→ **STUDY MATERIAL**

* * * * * * *

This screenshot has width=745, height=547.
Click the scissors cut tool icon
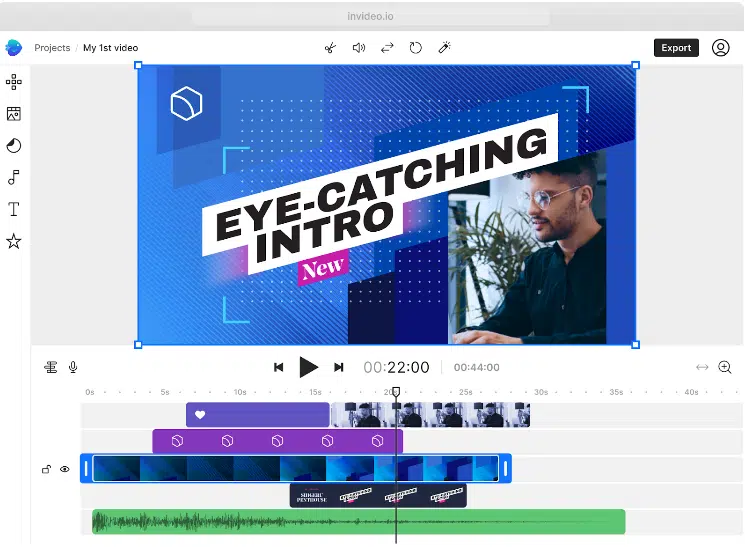pyautogui.click(x=330, y=48)
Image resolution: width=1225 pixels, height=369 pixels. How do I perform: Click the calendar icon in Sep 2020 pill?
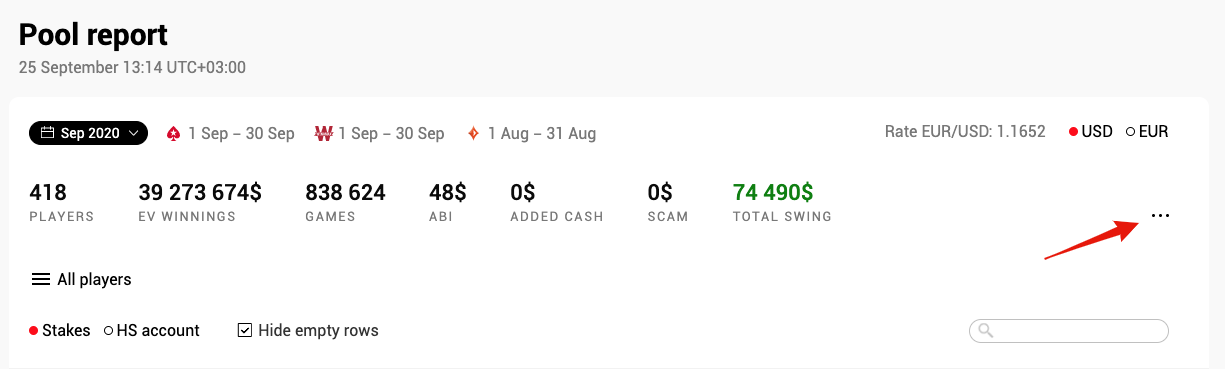[47, 133]
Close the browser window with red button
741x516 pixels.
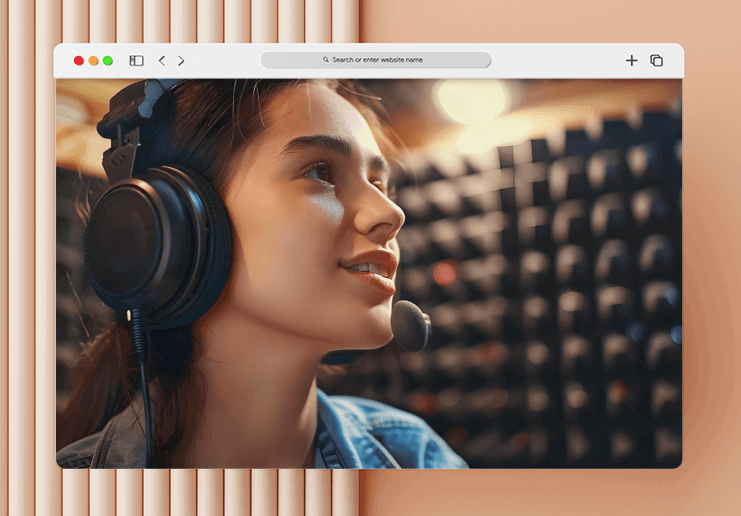(79, 61)
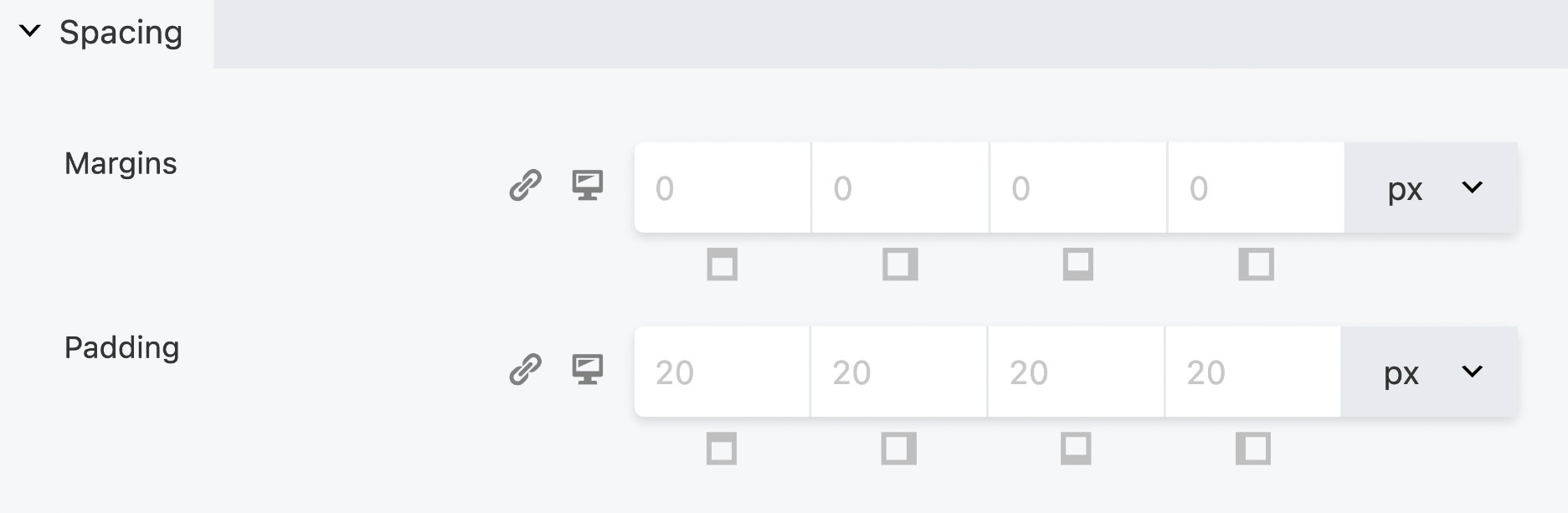Open the px unit dropdown for Margins

pos(1433,187)
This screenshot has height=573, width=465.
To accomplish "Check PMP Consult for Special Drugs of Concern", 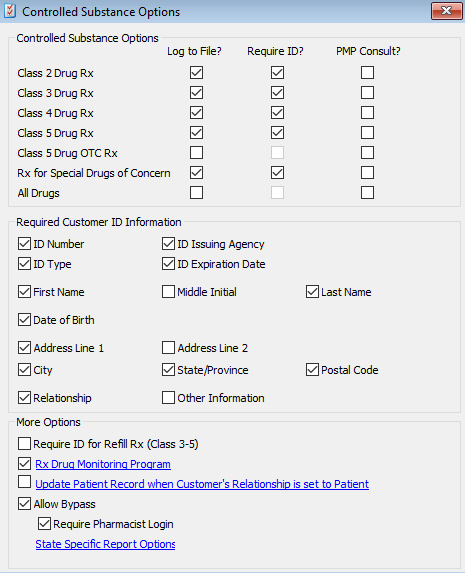I will click(x=367, y=172).
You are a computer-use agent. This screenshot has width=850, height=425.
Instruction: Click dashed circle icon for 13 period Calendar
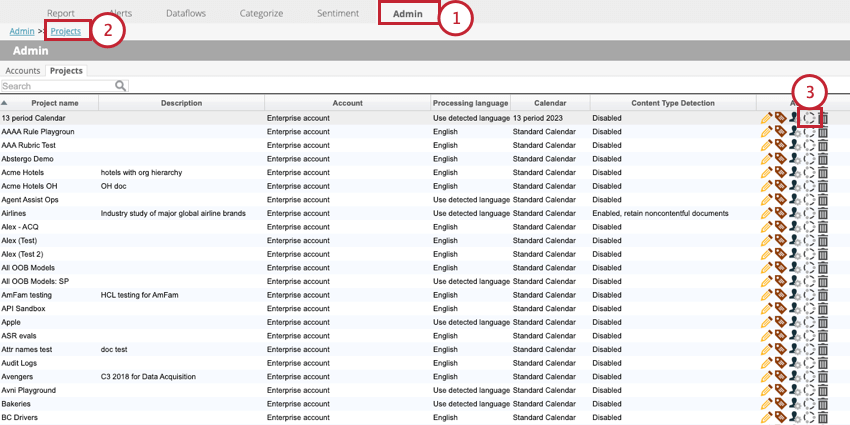[809, 118]
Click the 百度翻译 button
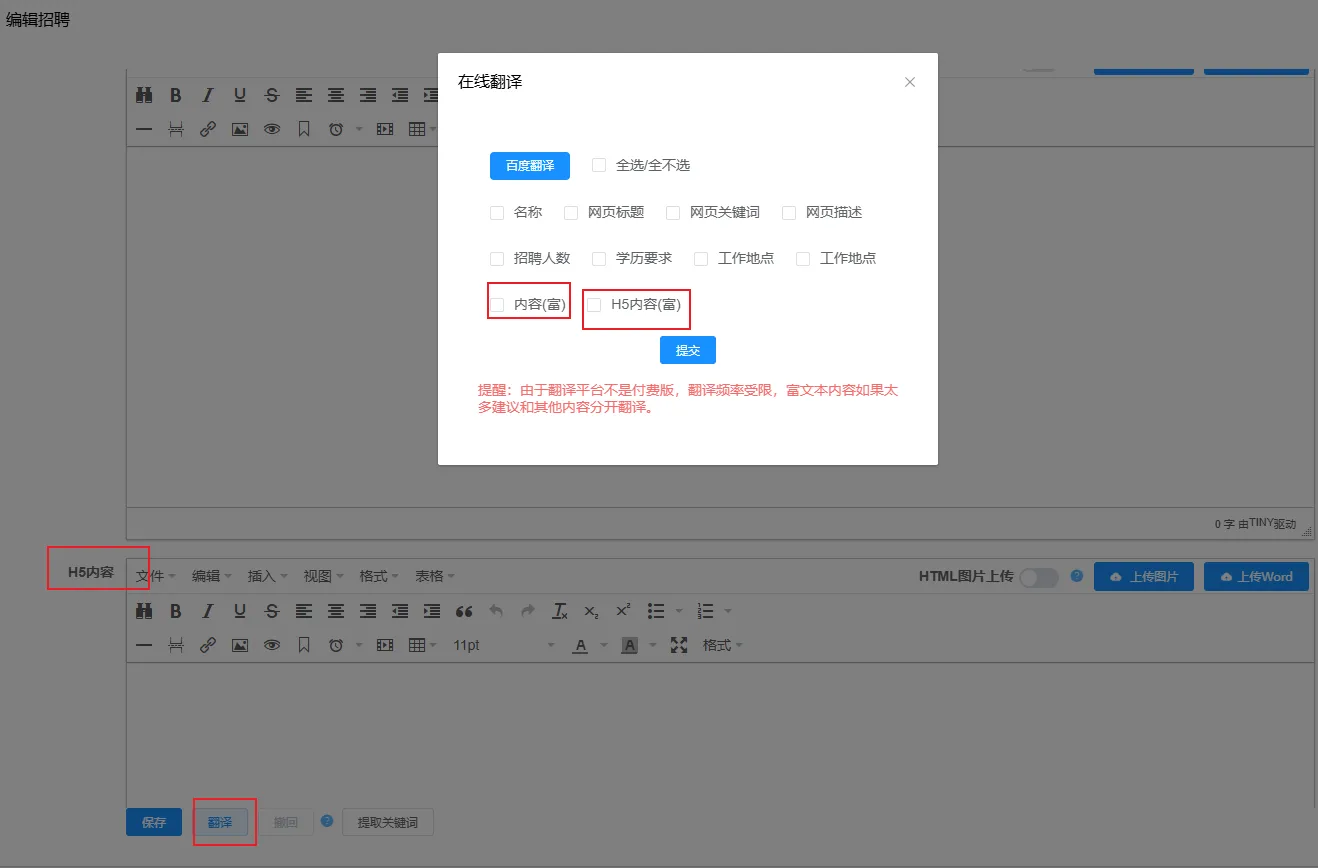 coord(529,166)

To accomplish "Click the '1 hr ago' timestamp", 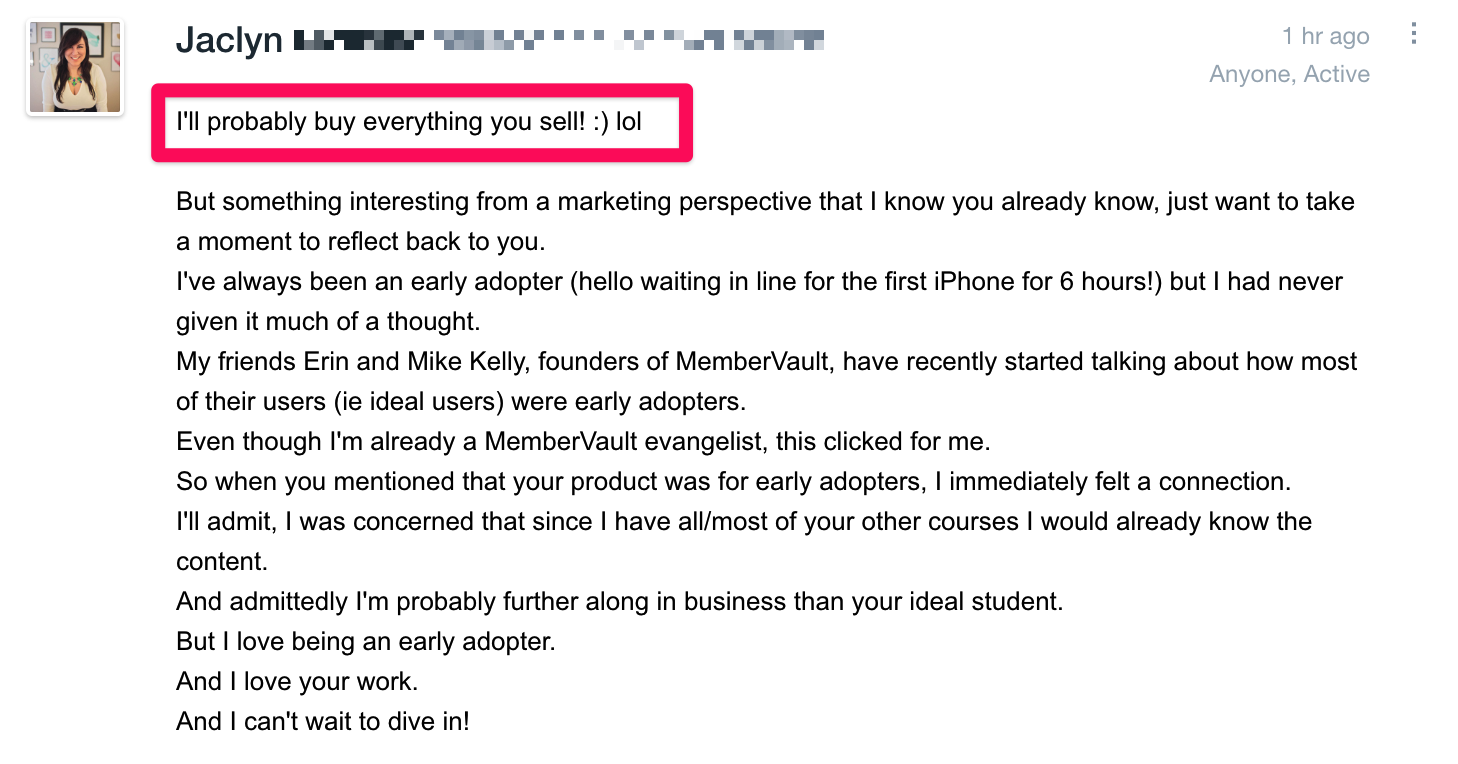I will [1325, 37].

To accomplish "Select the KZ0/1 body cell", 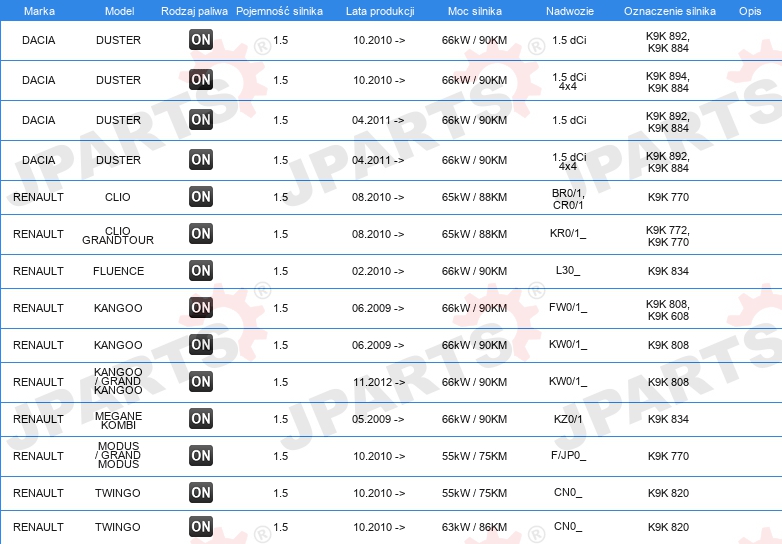I will point(568,419).
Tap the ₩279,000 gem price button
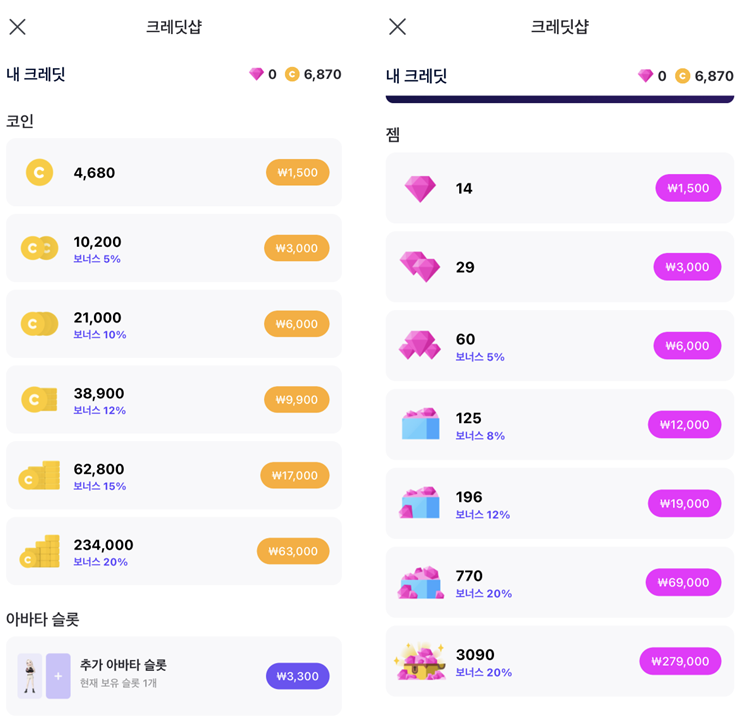The height and width of the screenshot is (719, 737). coord(680,661)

* * * * * * *

→ **EXERCISE INSTRUCTIONS**
In the entries above, which lines hold the string "This"? Report all of them.

→ **ANSWER**
This screenshot has width=745, height=547.
This screenshot has height=573, width=465.
You are a computer-use agent. This screenshot has width=850, height=425.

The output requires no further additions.